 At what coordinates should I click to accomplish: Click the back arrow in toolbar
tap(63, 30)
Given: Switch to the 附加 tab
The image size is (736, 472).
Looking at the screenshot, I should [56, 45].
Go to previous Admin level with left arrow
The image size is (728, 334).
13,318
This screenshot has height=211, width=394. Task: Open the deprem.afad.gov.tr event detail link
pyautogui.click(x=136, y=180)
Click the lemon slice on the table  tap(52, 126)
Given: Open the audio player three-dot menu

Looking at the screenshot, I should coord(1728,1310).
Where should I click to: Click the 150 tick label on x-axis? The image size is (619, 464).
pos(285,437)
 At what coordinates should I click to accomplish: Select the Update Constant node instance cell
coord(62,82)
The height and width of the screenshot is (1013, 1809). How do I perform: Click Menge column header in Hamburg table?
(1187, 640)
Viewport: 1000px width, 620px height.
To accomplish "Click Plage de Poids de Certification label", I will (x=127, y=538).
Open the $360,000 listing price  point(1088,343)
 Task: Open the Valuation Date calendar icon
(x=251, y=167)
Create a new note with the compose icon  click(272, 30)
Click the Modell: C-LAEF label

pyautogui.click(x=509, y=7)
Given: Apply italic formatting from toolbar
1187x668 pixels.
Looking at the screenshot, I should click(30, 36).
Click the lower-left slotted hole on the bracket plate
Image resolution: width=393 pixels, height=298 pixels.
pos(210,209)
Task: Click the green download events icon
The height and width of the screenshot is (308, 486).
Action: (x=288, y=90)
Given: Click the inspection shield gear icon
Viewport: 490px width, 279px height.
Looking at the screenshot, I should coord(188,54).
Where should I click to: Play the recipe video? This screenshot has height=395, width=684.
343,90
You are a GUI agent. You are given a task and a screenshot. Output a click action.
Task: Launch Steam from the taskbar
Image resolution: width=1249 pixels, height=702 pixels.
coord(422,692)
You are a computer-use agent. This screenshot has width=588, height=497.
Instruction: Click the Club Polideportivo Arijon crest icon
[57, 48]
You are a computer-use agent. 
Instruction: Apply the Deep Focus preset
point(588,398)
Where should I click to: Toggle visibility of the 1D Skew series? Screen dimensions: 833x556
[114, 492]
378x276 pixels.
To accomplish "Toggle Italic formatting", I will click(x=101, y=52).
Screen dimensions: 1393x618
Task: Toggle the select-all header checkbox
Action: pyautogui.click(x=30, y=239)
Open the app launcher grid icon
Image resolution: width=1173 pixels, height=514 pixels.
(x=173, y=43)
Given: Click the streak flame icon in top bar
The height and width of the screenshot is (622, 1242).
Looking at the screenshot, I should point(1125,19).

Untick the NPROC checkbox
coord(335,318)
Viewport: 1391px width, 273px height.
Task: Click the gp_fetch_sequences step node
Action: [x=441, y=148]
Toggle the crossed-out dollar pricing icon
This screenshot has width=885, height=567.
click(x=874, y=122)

> _TASK DETAILS_: Can you update the material above by replacing every "toolbar" with "menu bar" and giving all of it again with nothing else changed?

> _ANSWER TO THIS EXERCISE_:
 At what coordinates should I click to accomplish: Click the back arrow in menu bar
tap(63, 30)
Given: Switch to the 附加 tab
The image size is (736, 472).
Looking at the screenshot, I should [56, 45].
Go to previous Admin level with left arrow
The image size is (728, 334).
13,318
This screenshot has height=211, width=394. Task: Open the deprem.afad.gov.tr event detail link
pyautogui.click(x=136, y=180)
Click the lemon slice on the table  tap(52, 126)
Given: Open the audio player three-dot menu

Looking at the screenshot, I should coord(1728,1310).
Where should I click to: Click the 150 tick label on x-axis? The image size is (619, 464).
pos(285,437)
 At what coordinates should I click to accomplish: Select the Update Constant node instance cell
coord(62,82)
The height and width of the screenshot is (1013, 1809). How do I perform: Click Menge column header in Hamburg table?
(1187, 640)
Viewport: 1000px width, 620px height.
To accomplish "Click Plage de Poids de Certification label", I will (x=127, y=538).
Open the $360,000 listing price  point(1088,343)
 Task: Open the Valuation Date calendar icon
(x=251, y=167)
Create a new note with the compose icon  click(272, 30)
Click the Modell: C-LAEF label

pyautogui.click(x=509, y=7)
Given: Apply italic formatting from menu bar
1187x668 pixels.
Looking at the screenshot, I should click(30, 36).
Click the lower-left slotted hole on the bracket plate
Image resolution: width=393 pixels, height=298 pixels.
pos(210,209)
Task: Click the green download events icon
The height and width of the screenshot is (308, 486).
Action: (x=288, y=90)
Given: Click the inspection shield gear icon
Viewport: 490px width, 279px height.
Looking at the screenshot, I should coord(188,54).
Where should I click to: Play the recipe video? This screenshot has height=395, width=684.
343,90
You are a GUI agent. You are given a task and a screenshot. Output a click action.
Task: Launch Steam from the taskbar
Image resolution: width=1249 pixels, height=702 pixels.
coord(422,692)
You are a computer-use agent. This screenshot has width=588, height=497.
Instruction: Click the Club Polideportivo Arijon crest icon
[57, 48]
You are a computer-use agent. 
Instruction: Apply the Deep Focus preset
point(588,398)
Where should I click to: Toggle visibility of the 1D Skew series? Screen dimensions: 833x556
[114, 492]
378x276 pixels.
To accomplish "Toggle Italic formatting", I will click(x=101, y=52).
Screen dimensions: 1393x618
Task: Toggle the select-all header checkbox
Action: pyautogui.click(x=30, y=239)
Open the app launcher grid icon
Image resolution: width=1173 pixels, height=514 pixels.
(x=173, y=43)
Given: Click the streak flame icon in top bar
The height and width of the screenshot is (622, 1242).
Looking at the screenshot, I should point(1125,19).

Untick the NPROC checkbox
coord(335,318)
Viewport: 1391px width, 273px height.
Task: Click the gp_fetch_sequences step node
Action: [x=441, y=148]
Toggle the crossed-out dollar pricing icon
This screenshot has width=885, height=567.
click(x=874, y=122)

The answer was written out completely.